In this paper, we question the conventional explanation about dropout, and argue that dropout is an effective optimization technique, which does not avoid co-adaptation. In addition, dropout usually takes much more time to train neural networks so that if we can replace dropout with a faster technique based on our explanation, there is no need for dropout.
2.3 Noise Injection to the Network
Like the L1 or L2 norms, regularizers can prevent models from overfitting and improve generalization capability. It has been known that adding noise during training is equivalent to regularizing the model (Bishop, 1995). In addition to dropout, there are several methods to train neural networks with noise, including weight noise injection (Graves et al., 2013), denosing auto-encoder (Vincent et al., 2008), and dropconnect (Wan et al., 2013). Those methods add (or multiply) Gaussian (or Bernoulli) noise to weight (or node) values. For example, weight noise injection adds Gaussian noise to weight values, and dropout multiplies random values drawn from the Bernoulli distribution to node values. Such methods improve performance in many tasks (Graves et al., 2013; Pham et al., 2014).
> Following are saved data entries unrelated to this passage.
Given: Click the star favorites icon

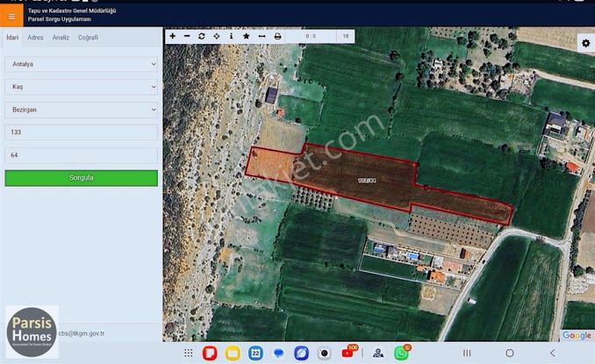Looking at the screenshot, I should 246,36.
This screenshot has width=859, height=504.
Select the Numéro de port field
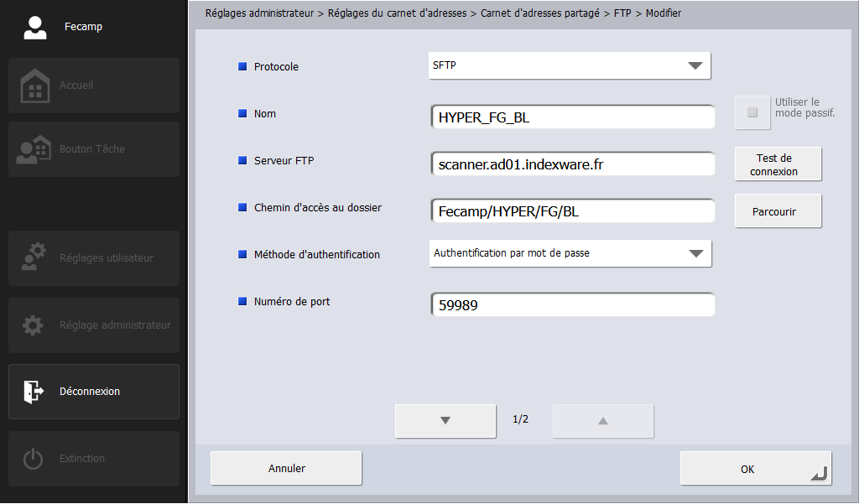[572, 305]
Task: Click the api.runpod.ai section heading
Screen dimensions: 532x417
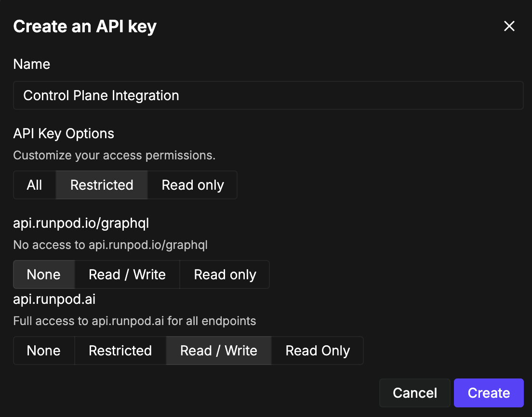Action: click(54, 299)
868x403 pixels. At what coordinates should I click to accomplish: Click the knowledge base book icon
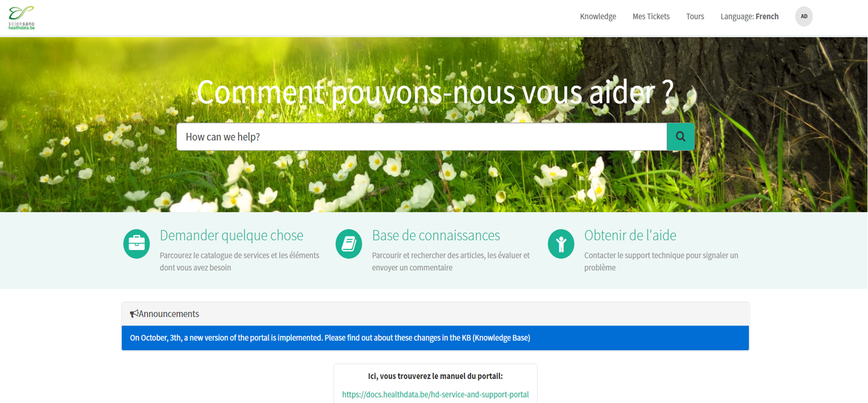pyautogui.click(x=349, y=244)
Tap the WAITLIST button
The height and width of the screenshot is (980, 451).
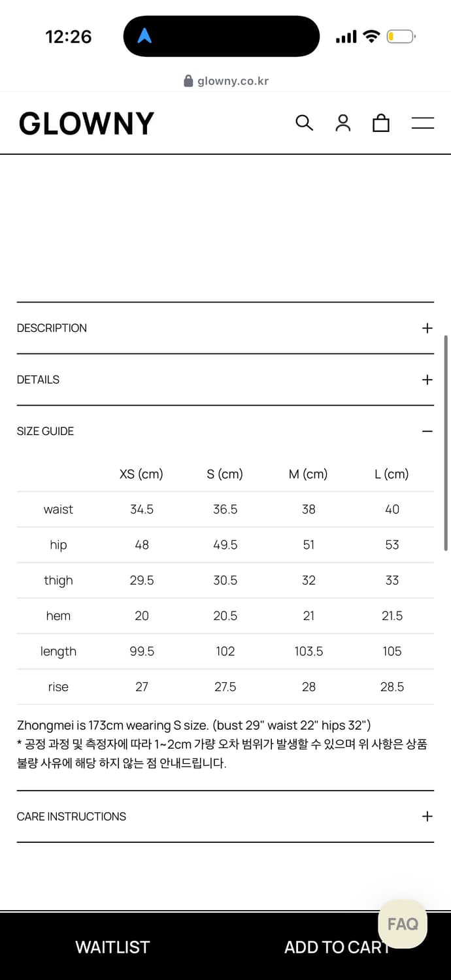pos(112,947)
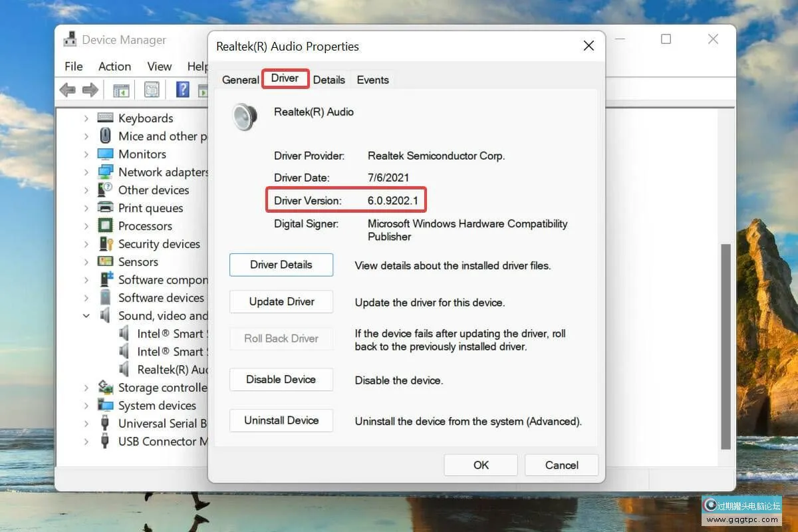Click the Properties toolbar icon
The width and height of the screenshot is (798, 532).
pos(152,90)
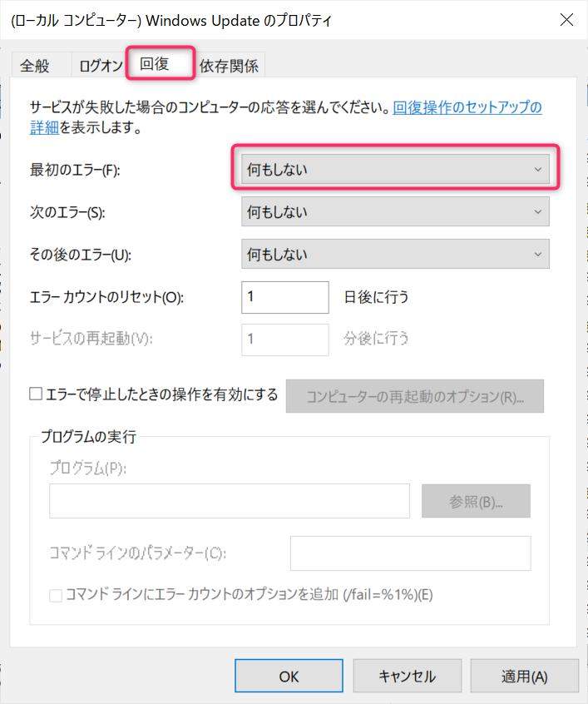Open the ログオン tab
The image size is (588, 704).
coord(100,66)
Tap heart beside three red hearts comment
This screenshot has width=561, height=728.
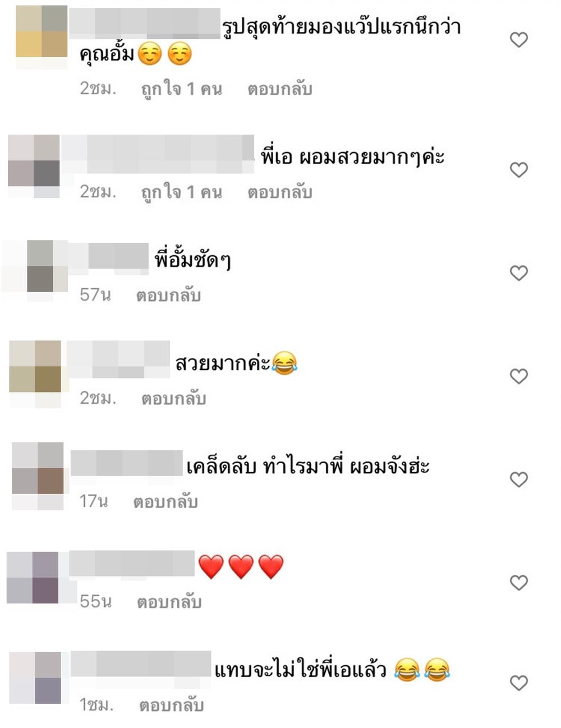tap(519, 583)
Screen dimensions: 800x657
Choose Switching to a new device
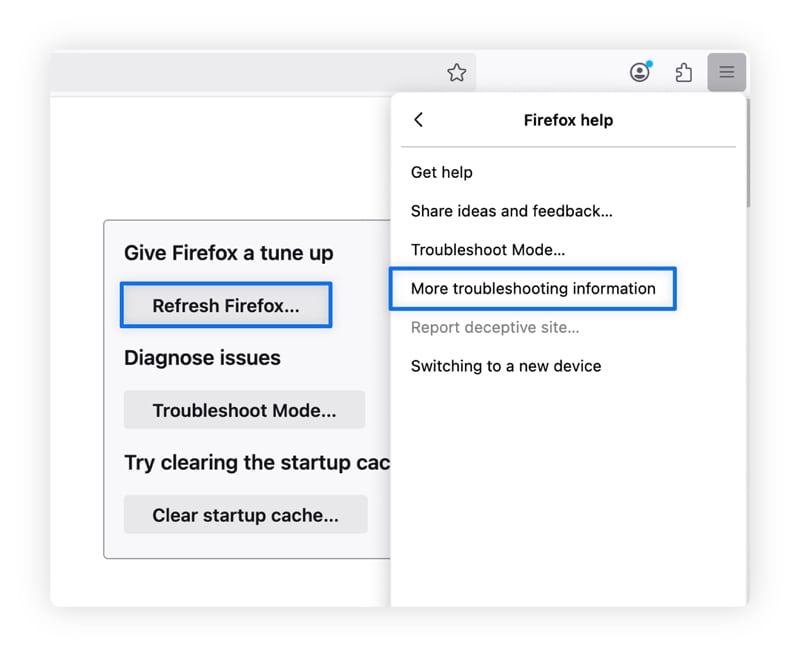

On the other hand, noise can be applied to activation function as in noisy activation function (Gulcehre et al., 2016). Noisy activation function adds noise where the node output would saturate, so that some gradient information can be propagated even when the outputs are saturated. Although noisy activation function trains the network with noise, it is not explicitly considered as a regularizer. We understand dropout in the same line with noisy activation function, that is, dropout makes gradient flow even in the saturation areas, which is described in the next section.
3 Dropout Analysis
In this section, first we show that dropout does not avoid co-adaptation. Then, we argue that dropout works as an effective optimization technique by making more gradient information flow through nonlinear activation functions.
First, to understand what dropout does to the weights, we compare the distributions of weights after training models with or without dropout. We trained two neural networks on the MNIST dataset. The two networks have three fully connected layers with as activation function, and the layers were all initialized uniformly following Glorot and Bengio (2010).
Figure 1 shows distributions of weights from the two networks after training. In both networks, the top layer (Layer 3) looks more of the Gaussian distribution which indicates that the top layer trained more than the lower layers. Interestingly, dropout makes the three distributions Gaussian-like with similar statistics. This implies that the lower layers are trained more with dropout than without dropout, which in turn implies that gradient information flows more into the lower layer with dropout.
To check the presence of the co-adaptation problem more directly, we investigate the correlation between the node values. Generally, correlation between node values is a necessary condition for co-adaptation of the nodes. If dropout avoids co-adaptation, the correlations with dropout should be smaller than the ones without dropout. We checked the correlations between the node values with the MNIST test dataset after training two models with or without dropout. Figure 2 and Table 1 show the distributions of node correlations of each layer and the counts of cases which have high correlation values, respectively.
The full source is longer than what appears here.